The Van Nelle Factory in Rotterdam
Episode 58: The Van Nelle Factory in Rotterdam (Sep 13, 2015)
A cross between Taylorism and Bauhaus, the Van Nelle factory at Rotterdam was built between 1926 and 1931. Designed by the architects Jan Brickman and Leendert Van der Vlugt, the factory is the most important and the most accomplished example of industrial architecture in the modern movement.
The Glass Galleon
Episode 59: The Glass Galleon (Sep 20, 2015)
On the fringes of the Bois de Boulogne in Paris, a grand galleon with 12 glass sails, billowing in an imaginary wind, towers above the treetops. It is a new building, designed by Frank Gehry, dedicated to contemporary art that offers visitors an architectural tour.
Itimad-ud-Daulah, the Mughal Mausoleum
Episode 60: Itimad-ud-Daulah, the Mughal Mausoleum (Oct 04, 2015)
The mausoleum of Itimad-ud-Daulah, built of white marble encrusted with semi-precious stones, in Agra the capital of the Mughal Empire. Islamic funeral rites are strictly observed in a structure that combines representations of paradise.
The Home for All at Rikuzentakata
Episode 61: The Home for All at Rikuzentakata (Oct 11, 2015)
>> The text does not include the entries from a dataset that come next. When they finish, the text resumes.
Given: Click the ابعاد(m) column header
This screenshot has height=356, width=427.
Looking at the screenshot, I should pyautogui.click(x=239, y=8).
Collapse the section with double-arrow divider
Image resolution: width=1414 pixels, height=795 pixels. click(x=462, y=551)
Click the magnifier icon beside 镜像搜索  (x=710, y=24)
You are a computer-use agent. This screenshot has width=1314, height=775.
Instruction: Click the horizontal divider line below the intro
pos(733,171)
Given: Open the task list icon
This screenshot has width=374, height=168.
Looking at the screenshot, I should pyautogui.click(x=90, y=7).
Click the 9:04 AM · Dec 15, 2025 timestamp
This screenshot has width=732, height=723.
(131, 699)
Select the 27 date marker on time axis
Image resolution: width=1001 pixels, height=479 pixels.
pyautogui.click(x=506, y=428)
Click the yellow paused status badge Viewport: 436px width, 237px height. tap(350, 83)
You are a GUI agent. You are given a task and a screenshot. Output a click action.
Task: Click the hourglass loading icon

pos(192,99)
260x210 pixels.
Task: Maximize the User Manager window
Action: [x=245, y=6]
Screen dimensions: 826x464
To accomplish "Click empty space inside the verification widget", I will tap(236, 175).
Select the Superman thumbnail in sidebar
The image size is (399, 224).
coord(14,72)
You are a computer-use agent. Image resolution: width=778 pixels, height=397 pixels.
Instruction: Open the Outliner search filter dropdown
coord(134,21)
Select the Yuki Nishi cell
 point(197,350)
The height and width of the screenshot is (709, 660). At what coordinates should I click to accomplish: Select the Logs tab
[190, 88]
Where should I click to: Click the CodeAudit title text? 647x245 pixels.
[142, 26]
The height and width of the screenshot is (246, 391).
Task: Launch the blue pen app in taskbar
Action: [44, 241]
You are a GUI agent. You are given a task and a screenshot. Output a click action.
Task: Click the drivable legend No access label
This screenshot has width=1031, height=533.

After Japan's 2011 tsunami, a group of architects led by Toyo Ito launched the "Home for All" project, providing community centers for the inhabitants of the devastated towns. Three architects, Su Fujimoto, Kumiko Inui and Akihisa Hirata, each built one of these homes in Rikuzentakata.
The Wa Shan Guesthouse
Episode 62: The Wa Shan Guesthouse (Oct 18, 2015)
The Wa Shan, literally "Tile Mountain", is an astonishing guesthouse, built by Chinese architect Wang Shu, who pursues the aim of sustainable architecture. His experimental practice and his works, which blend modern and traditional building methods, earned him the Pritzker Prize in 2012.
The Glasgow School of Art
Episode 63: The Glasgow School of Art (Oct 25, 2015)
Built at the dawn of the 20th century by Charles Rennie Mackintosh, the Glasgow School of Art is a masterpiece that combines the constructive rationality, art-nouveau, subjectivism, obsessive attention to detail and a decorative fantasy. Its influence is without parallel in early 20th century architecture.
The Sante, a Prison in Paris
Episode 64: The Sante, a Prison in Paris (Oct 08, 2017)
La Sante prison (1861-1867) is a unique and impressive work of architecture. At the cutting edge of reflections on imprisonment, it was at the time the ultimate "modern prison", the stone embodiment of 19th century penitentiary obsessions.
The Bamboo School of Bali
Episode 65: The Bamboo School of Bali (Oct 15, 2017)
An astonishing structure in which three cones flow together into one roof that protects a school building made of bamboo. An ambitious program built only with an entirely renewable material.
Médiacité - a Designer Mall
Episode 66: Médiacité - a Designer Mall (Oct 22, 2017)
Seen from the sky, a long stained-glass window structures the commercial center. At Médiacité, the experimental, provocative Israeli designer Ron Arad has set out to conquer architecture, putting his ideas into practice on a bigger scale and reinvigorating the often criticized genre of retail architecture.
The Phillips Exeter Academy Library
Episode 67: The Phillips Exeter Academy Library (Oct 29, 2017)
A masterpiece of geometry and of architectural precision, the library is one of Lous Kahn's last works. Louis Kahn reinvented library layouts by placing readers close to daylight on the periphery of the building, and by creating a vast central atrium.